- STATED TASK 1
Answer these questions using the passage on Amatuni. Write one answer per line, labeled as the questions are.
(a) On what date and in what town was Amatuni born?
(b) At which institution did he study from 1926 to 1928, and in what city?
(c) Whose arrest began the repression in Armenia, and in what month and year did it happen?
- STATED TASK 2
Name every person who appears by name in the passage on Amatuni.
- STATED TASK 3
Copy the passage on Amatuni from "Saturday, July 28, 2018" to "his last name.".

Saturday, July 28, 2018

Death of A. Amatuni (July 28, 1938)

He was simply known as “Amatuni” when he briefly showed up at the top echelons of Soviet Armenia in the 1930s, but his name became infamous for those who are acquainted with the horrors of Stalinism.

As an irony of history, his actual name was Amatuni Vardapetian, so he descended from a doctor of the Church. There were several Bolshevik militants whose last names show a religious connection, and they would become its greatest persecutors.

Amatuni was born on October 24, 1900, in Elizavetpol (Gandzak, nowadays Ganja), in the region of Lower Gharabagh. His biography is relatively sketchy. He became a member of the Communist Party in 1919, and probably at this time he adopted his first name as his last name.

After working in some positions of leadership within the Communist Youth, Amatuni studied at the Institute of Red Professorship in Moscow (1926-1928) and then returned to Armenia, where he was head of the department of propaganda of the Central Committee of the local Communist Party, then secretary of the provincial committee of Yerevan and of the Central Committee itself. He later moved on and from 1931-1935 he worked in Tbilisi and Baku in similar positions.

Meanwhile, the death of veteran Bolshevik Sergei Kirov, assassinated in Leningrad (St. Petersburg) in December 1934, was a signal for the repression of the following years, as it was ascribed to a mythical “right-Trotskyite” center. The latter supposedly responded to Lev Trotsky, who had been expelled from the Soviet Union following his defeat in the power struggle with Stalin. A special committee created during the 20 th Congress of the Communist Party of the Soviet Union in 1956 noted in its report that from 1935-1940 a total of 1,635,000 people had been arrested for anti-Soviet activities, of which 688,503 were shot to death. Almost ninety percent of those arrests happened in the period 1937-1938.
 
Amatuni, a henchman of Stalin’s right hand in the Caucasus, Laurenti Beria, was sent back to Armenia as second secretary of the Central Committee from 1935-1936. The repression started in Armenia with the arrest of Nersik Stepanian, director of the Institute of Marxism-Leninism, in May 1936. Stepanian was charged as the leader of the “right-Trotskyite” center, which supposedly aimed at ending the Soviet rule in Armenia, separating the country from the Soviet Union, and declaring independence, and shot in July 1937. On July 9, Aghasi Khanjian, first secretary of the Central Committee, was summoned to Tiflis for a meeting with Beria and committed “suicide” (many decades later, it was found out that he had been murdered by Beria himself). On the day of his burial, July 12, there was a meeting of the “party active,” where 23 participants declared that Khanjian was a traitor, chauvinist, sponsor of anti-revolutionary elements, and so on and so forth. He was replaced with Amatuni, who unleashed a series of arrests of party members, intellectuals, clergymen, members of the military, et cetera, with false charges orchestrated by Khachik Mughdusi (Astvatzatrian), Commissar (minister) of Internal Affairs.

- LISTED ENTRIES
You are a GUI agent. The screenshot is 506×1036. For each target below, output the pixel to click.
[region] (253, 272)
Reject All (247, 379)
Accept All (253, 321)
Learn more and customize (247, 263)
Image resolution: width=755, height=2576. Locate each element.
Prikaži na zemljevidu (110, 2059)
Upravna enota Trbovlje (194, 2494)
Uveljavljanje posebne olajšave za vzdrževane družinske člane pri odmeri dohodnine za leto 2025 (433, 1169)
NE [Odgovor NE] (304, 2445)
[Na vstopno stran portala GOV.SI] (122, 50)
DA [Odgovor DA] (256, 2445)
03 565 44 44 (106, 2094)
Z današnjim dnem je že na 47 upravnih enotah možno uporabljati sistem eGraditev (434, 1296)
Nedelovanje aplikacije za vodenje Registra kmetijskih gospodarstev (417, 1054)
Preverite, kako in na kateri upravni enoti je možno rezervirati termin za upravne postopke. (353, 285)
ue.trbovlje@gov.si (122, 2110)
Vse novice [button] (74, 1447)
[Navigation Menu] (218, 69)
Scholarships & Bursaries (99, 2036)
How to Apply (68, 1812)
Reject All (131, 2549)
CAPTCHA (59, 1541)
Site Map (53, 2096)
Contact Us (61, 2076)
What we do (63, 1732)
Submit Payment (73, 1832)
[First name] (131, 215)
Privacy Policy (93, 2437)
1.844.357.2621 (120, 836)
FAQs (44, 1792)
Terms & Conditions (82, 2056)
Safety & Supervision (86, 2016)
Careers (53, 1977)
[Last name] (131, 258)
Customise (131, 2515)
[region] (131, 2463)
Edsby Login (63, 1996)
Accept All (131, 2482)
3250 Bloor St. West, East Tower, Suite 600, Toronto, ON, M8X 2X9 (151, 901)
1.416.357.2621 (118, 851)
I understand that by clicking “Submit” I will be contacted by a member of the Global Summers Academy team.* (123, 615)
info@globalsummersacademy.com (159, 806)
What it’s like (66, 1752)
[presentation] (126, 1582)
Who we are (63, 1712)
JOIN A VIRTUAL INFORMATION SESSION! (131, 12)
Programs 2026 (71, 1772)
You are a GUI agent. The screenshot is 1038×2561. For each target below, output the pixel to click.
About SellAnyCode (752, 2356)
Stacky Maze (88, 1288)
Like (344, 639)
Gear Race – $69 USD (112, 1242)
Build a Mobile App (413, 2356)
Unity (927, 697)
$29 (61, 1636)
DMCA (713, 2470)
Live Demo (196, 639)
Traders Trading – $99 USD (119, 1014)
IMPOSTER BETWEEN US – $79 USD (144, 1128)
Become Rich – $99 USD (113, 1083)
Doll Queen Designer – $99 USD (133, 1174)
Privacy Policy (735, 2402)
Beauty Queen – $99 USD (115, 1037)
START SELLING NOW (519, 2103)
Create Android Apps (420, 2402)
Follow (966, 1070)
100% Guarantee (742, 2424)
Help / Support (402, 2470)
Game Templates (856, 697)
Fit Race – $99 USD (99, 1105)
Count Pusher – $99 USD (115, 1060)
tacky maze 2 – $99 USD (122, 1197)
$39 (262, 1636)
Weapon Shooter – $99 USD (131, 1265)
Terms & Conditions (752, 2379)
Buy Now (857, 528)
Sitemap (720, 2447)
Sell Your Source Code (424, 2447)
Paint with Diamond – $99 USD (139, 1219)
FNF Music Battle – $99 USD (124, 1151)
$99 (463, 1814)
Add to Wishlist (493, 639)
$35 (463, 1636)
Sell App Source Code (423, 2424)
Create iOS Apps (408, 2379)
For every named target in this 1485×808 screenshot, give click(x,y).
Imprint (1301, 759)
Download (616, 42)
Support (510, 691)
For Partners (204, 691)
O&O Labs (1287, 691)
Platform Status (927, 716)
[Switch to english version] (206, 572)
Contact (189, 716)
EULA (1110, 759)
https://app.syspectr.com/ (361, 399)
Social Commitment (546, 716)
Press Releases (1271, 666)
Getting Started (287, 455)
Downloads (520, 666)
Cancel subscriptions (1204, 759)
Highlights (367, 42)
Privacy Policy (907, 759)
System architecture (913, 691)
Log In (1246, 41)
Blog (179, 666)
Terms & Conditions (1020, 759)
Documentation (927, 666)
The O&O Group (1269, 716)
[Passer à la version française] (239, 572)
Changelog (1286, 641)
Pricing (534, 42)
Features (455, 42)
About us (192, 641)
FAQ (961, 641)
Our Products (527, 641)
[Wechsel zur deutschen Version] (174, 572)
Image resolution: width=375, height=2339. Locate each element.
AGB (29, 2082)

- WORKED ANSWER 1
(a) October 24, 1900, in Elizavetpol (Gandzak, nowadays Ganja).
(b) The Institute of Red Professorship, in Moscow.
(c) Nersik Stepanian's arrest, in May 1936.

- WORKED ANSWER 2
Amatuni (Amatuni Vardapetian)
Sergei Kirov
Lev Trotsky
Stalin
Laurenti Beria
Nersik Stepanian
Aghasi Khanjian
Khachik Mughdusi (Astvatzatrian)

- WORKED ANSWER 3
Saturday, July 28, 2018

Death of A. Amatuni (July 28, 1938)

He was simply known as “Amatuni” when he briefly showed up at the top echelons of Soviet Armenia in the 1930s, but his name became infamous for those who are acquainted with the horrors of Stalinism.

As an irony of history, his actual name was Amatuni Vardapetian, so he descended from a doctor of the Church. There were several Bolshevik militants whose last names show a religious connection, and they would become its greatest persecutors.

Amatuni was born on October 24, 1900, in Elizavetpol (Gandzak, nowadays Ganja), in the region of Lower Gharabagh. His biography is relatively sketchy. He became a member of the Communist Party in 1919, and probably at this time he adopted his first name as his last name.